Below, locate the line that contains "Where should I click to: Choose". Repeat exactly from that line to the line that contains "the second post", inclusive, leaving out the pictures.

● **The input**:
•••

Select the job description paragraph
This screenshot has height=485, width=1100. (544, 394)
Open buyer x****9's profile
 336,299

•••

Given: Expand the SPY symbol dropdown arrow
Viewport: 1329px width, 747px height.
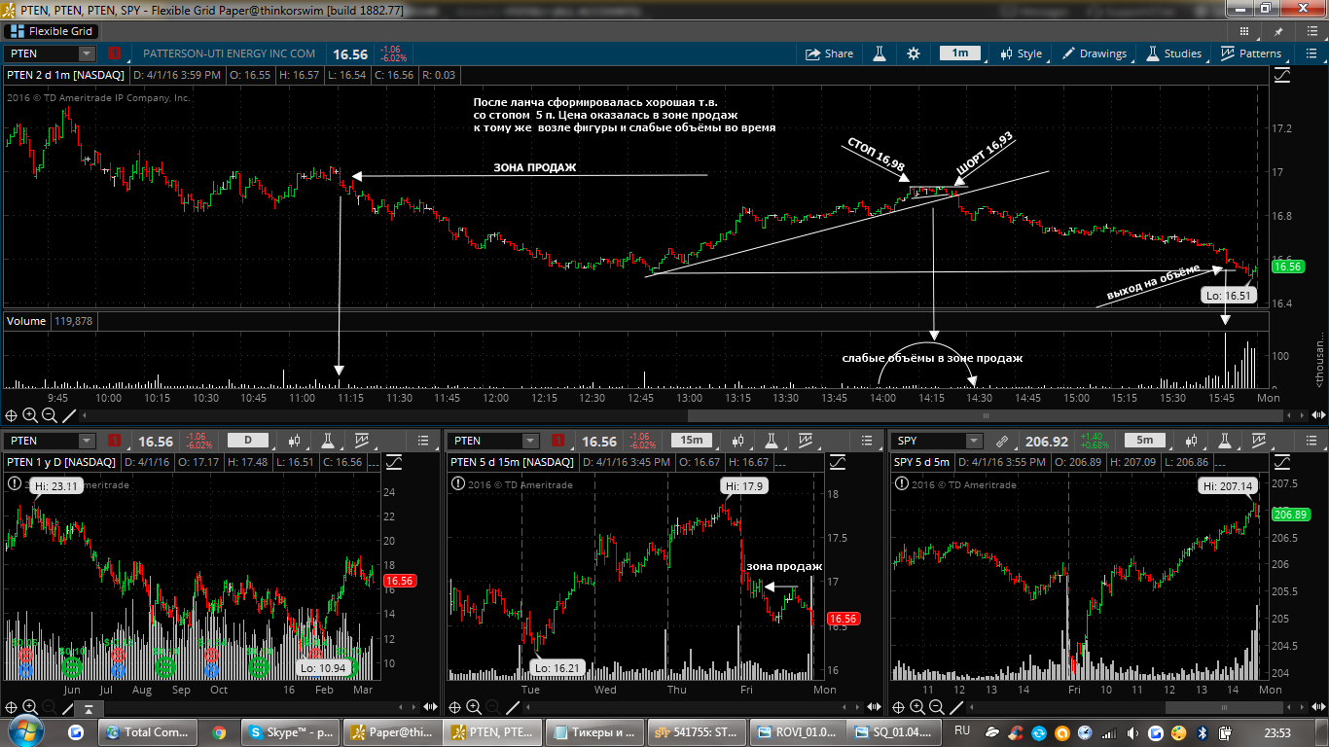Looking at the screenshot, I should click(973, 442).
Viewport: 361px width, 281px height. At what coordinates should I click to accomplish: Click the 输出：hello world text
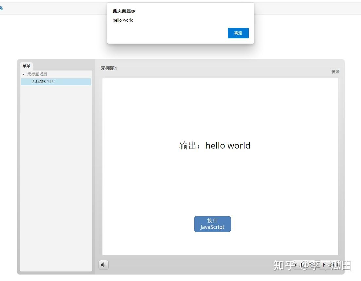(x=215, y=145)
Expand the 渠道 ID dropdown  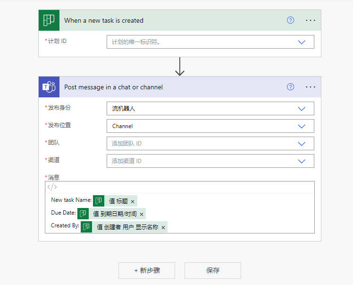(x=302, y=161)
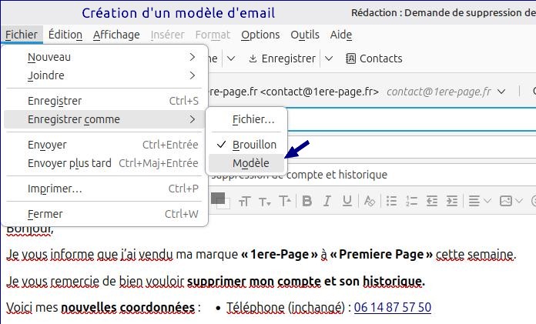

•••

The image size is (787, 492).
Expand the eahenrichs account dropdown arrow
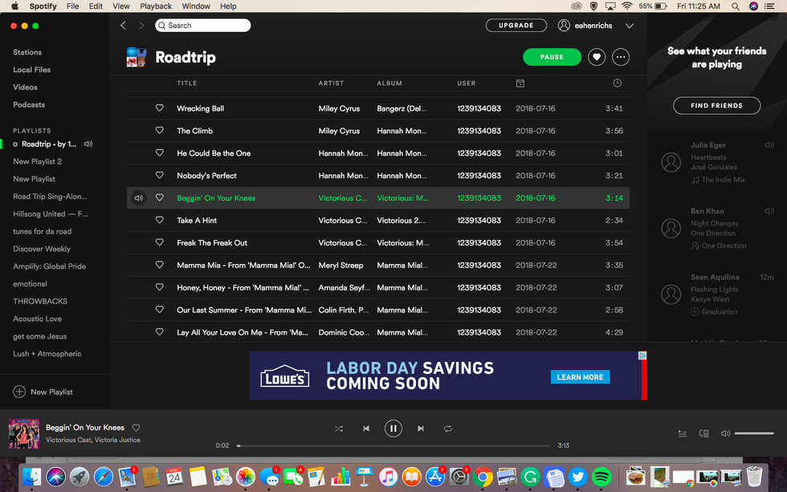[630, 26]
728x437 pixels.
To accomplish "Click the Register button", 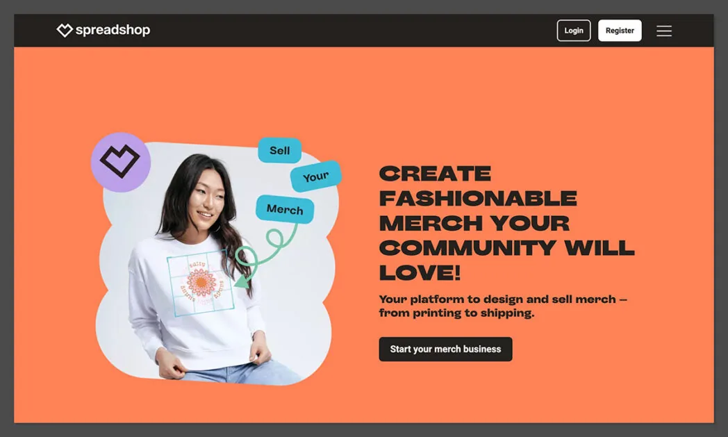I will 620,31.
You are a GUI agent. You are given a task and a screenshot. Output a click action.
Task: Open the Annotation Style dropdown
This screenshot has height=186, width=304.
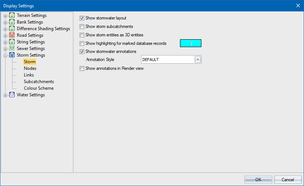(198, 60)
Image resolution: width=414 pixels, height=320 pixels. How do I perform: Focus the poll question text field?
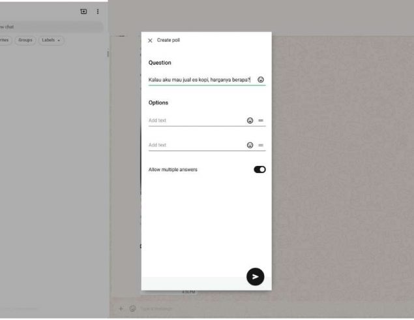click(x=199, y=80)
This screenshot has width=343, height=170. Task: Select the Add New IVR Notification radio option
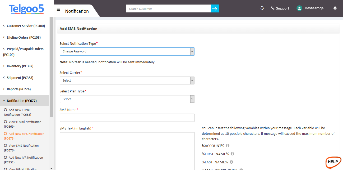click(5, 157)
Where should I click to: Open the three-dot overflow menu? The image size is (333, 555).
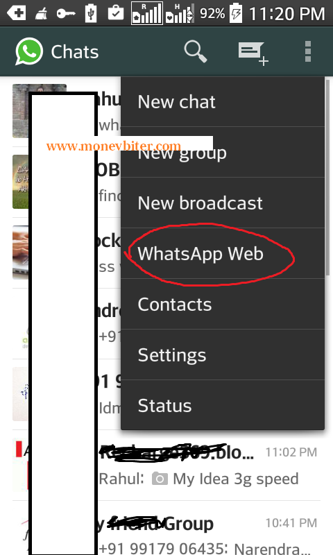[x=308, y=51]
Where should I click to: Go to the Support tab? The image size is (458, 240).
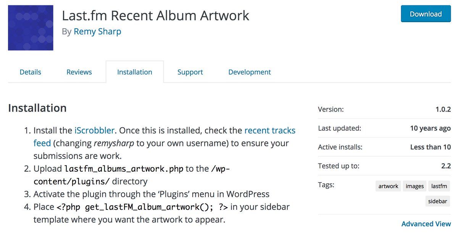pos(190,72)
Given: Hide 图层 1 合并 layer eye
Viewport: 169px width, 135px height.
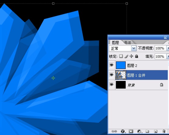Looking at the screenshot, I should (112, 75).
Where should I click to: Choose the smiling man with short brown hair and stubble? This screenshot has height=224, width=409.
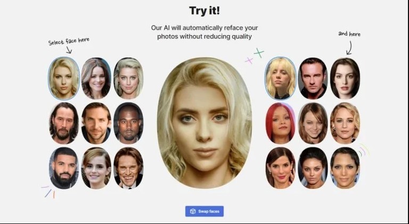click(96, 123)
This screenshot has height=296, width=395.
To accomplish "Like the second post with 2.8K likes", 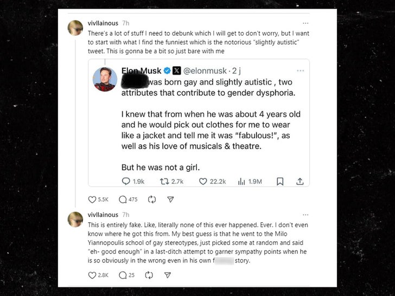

•••

● **Answer section**:
Where should I click to: Choose the smiling man with short brown hair and stubble? This screenshot has height=224, width=409.
click(96, 123)
This screenshot has height=296, width=395.
To accomplish "Like the second post with 2.8K likes", 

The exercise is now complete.